====== PROVIDED DATA ======
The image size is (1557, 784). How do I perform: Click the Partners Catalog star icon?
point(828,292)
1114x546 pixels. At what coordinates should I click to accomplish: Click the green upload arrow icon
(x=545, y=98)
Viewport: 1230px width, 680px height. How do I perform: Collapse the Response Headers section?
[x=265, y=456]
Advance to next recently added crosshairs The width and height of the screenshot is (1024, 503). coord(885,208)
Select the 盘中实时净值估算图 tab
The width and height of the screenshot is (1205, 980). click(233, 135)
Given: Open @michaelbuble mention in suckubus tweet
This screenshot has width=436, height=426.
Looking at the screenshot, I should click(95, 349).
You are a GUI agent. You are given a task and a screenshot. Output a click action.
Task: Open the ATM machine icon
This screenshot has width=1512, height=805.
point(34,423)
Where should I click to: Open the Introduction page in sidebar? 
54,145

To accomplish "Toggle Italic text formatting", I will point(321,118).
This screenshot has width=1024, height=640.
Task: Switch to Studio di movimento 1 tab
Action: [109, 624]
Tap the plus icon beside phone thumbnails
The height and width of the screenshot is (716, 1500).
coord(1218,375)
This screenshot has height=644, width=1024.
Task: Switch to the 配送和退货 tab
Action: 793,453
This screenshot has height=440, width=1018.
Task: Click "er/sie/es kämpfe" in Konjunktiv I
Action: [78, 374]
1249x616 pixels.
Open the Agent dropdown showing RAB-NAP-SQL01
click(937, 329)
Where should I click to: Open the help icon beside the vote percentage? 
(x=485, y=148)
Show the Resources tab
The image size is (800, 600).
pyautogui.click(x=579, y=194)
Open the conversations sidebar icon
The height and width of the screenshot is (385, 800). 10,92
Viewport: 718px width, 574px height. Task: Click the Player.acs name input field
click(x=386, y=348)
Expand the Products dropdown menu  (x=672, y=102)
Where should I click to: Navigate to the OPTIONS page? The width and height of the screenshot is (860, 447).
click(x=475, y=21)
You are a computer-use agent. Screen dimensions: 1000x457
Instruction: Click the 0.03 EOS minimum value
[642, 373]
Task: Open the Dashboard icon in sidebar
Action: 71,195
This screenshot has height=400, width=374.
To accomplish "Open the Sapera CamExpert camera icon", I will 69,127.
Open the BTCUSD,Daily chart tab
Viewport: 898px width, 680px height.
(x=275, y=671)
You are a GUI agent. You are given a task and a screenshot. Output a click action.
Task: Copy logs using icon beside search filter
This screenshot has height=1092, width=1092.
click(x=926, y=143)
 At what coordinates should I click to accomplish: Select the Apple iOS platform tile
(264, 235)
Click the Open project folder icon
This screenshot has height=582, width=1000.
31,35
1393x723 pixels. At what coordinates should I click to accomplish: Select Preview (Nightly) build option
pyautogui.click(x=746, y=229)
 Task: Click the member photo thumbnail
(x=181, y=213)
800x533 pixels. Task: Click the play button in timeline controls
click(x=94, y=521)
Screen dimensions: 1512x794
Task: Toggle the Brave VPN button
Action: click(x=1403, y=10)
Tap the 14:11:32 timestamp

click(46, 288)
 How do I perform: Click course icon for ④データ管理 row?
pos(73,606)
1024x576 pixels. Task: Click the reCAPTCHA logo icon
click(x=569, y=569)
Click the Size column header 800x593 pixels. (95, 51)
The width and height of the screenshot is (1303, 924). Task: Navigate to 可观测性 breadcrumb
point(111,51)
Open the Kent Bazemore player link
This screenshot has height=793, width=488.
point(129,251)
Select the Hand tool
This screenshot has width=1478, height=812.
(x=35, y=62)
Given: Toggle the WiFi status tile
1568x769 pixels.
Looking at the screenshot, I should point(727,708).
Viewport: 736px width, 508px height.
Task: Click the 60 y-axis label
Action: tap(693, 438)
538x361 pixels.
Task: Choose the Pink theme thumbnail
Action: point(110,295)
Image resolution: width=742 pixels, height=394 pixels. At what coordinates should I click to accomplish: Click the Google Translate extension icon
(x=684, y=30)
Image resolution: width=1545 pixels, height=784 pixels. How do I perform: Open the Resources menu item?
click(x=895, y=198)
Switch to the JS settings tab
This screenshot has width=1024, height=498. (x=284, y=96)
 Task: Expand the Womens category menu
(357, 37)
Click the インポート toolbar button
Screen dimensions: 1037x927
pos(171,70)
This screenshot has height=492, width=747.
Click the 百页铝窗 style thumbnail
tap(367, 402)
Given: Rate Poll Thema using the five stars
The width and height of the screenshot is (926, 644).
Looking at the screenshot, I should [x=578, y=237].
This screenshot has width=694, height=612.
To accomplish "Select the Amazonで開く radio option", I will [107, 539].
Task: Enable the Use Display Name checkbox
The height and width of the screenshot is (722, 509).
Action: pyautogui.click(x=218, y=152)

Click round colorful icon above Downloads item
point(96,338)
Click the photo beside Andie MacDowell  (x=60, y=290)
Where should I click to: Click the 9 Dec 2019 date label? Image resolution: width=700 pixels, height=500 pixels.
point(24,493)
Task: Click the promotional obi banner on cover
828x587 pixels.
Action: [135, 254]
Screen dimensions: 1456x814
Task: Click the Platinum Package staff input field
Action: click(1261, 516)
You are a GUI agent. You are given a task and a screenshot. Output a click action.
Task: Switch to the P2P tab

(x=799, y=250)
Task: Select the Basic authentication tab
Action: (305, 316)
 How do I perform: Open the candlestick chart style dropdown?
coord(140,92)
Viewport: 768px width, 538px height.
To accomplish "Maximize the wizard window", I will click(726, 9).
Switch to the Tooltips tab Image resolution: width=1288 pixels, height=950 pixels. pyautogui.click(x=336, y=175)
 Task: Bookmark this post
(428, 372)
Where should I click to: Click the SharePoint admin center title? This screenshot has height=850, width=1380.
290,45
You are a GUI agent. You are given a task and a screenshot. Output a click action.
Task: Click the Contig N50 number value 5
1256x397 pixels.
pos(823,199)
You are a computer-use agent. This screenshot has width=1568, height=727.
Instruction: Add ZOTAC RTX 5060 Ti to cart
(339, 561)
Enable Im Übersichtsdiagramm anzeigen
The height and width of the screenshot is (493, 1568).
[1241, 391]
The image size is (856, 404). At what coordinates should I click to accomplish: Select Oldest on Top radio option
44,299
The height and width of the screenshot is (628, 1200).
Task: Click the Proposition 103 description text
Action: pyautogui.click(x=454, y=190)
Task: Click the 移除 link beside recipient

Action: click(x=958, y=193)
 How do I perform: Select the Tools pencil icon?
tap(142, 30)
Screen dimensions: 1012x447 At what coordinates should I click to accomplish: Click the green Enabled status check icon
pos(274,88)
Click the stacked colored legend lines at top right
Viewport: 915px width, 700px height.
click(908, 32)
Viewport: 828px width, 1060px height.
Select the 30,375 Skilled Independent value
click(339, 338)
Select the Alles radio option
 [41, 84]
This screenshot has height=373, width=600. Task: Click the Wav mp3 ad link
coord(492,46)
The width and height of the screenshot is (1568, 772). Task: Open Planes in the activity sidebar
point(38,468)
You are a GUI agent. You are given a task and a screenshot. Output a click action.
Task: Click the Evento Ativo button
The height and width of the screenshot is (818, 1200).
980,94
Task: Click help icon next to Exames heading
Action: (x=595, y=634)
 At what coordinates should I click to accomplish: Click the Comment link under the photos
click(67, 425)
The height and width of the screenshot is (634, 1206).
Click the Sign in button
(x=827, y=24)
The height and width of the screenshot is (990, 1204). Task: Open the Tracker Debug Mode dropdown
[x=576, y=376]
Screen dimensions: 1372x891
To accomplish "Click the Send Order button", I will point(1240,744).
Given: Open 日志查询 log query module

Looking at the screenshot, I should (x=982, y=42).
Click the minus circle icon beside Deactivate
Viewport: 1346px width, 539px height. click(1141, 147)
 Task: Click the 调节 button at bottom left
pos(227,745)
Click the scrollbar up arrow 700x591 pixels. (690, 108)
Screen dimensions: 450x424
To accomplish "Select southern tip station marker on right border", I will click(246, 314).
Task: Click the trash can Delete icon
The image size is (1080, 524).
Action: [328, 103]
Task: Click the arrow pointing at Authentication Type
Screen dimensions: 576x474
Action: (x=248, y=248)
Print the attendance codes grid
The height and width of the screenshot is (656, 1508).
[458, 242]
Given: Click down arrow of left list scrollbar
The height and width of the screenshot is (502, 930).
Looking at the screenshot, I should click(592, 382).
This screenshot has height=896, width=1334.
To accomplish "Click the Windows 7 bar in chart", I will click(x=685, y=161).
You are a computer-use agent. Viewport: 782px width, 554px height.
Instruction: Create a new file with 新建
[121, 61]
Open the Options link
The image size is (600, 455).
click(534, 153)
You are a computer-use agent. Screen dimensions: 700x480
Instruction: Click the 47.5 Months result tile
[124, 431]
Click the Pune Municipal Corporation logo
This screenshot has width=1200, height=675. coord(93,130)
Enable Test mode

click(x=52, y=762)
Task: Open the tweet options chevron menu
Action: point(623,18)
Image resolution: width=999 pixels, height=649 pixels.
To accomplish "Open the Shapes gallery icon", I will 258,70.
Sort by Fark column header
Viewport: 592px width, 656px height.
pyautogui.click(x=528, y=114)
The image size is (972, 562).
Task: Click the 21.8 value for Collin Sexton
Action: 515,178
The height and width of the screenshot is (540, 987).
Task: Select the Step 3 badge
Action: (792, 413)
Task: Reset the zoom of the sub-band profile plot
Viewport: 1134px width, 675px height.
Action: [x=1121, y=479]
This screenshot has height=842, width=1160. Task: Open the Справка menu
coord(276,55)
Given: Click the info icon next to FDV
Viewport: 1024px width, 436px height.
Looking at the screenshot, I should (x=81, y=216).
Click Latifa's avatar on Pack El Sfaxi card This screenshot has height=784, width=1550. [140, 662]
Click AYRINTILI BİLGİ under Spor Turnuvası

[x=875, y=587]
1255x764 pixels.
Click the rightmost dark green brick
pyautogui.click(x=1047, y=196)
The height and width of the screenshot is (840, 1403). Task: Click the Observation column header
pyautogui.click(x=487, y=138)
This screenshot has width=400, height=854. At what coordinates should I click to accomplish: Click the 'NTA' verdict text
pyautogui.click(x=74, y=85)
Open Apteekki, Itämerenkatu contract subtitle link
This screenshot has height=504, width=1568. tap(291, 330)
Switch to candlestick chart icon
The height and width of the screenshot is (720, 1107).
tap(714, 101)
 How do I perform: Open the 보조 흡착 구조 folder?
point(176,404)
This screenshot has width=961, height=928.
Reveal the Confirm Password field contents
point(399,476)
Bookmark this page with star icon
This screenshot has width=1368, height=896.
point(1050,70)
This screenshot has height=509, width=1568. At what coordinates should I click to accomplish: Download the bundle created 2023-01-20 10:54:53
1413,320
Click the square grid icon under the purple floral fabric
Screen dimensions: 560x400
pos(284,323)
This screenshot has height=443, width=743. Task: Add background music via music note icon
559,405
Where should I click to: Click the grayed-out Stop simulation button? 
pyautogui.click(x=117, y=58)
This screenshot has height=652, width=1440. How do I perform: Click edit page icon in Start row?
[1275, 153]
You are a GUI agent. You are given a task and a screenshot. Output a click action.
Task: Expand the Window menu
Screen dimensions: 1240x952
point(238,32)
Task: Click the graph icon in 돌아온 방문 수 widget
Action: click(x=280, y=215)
======
◆ EXERCISE GOAL ◆
Find the line with "You are a computer-use agent. Screen dimensions: 1000x457" in the entries above. Retype it and each line after it, exactly, through the line with "Click the Size", and stop there.

◆ SOLVED PROBLEM ◆
You are a computer-use agent. Screen dimensions: 1000x457
Instruction: Click the 0.03 EOS minimum value
[642, 373]
Task: Open the Dashboard icon in sidebar
Action: 71,195
This screenshot has height=400, width=374.
To accomplish "Open the Sapera CamExpert camera icon", I will 69,127.
Open the BTCUSD,Daily chart tab
Viewport: 898px width, 680px height.
(x=275, y=671)
You are a GUI agent. You are given a task and a screenshot. Output a click action.
Task: Copy logs using icon beside search filter
This screenshot has height=1092, width=1092.
click(x=926, y=143)
 At what coordinates should I click to accomplish: Select the Apple iOS platform tile
(264, 235)
Click the Open project folder icon
This screenshot has height=582, width=1000.
31,35
1393x723 pixels. At what coordinates should I click to accomplish: Select Preview (Nightly) build option
pyautogui.click(x=746, y=229)
 Task: Click the member photo thumbnail
(x=181, y=213)
800x533 pixels. Task: Click the play button in timeline controls
click(x=94, y=521)
Screen dimensions: 1512x794
Task: Toggle the Brave VPN button
Action: click(x=1403, y=10)
Tap the 14:11:32 timestamp

click(46, 288)
 How do I perform: Click course icon for ④データ管理 row?
pos(73,606)
1024x576 pixels. Task: Click the reCAPTCHA logo icon
click(x=569, y=569)
Click the Size column header 800x593 pixels. (95, 51)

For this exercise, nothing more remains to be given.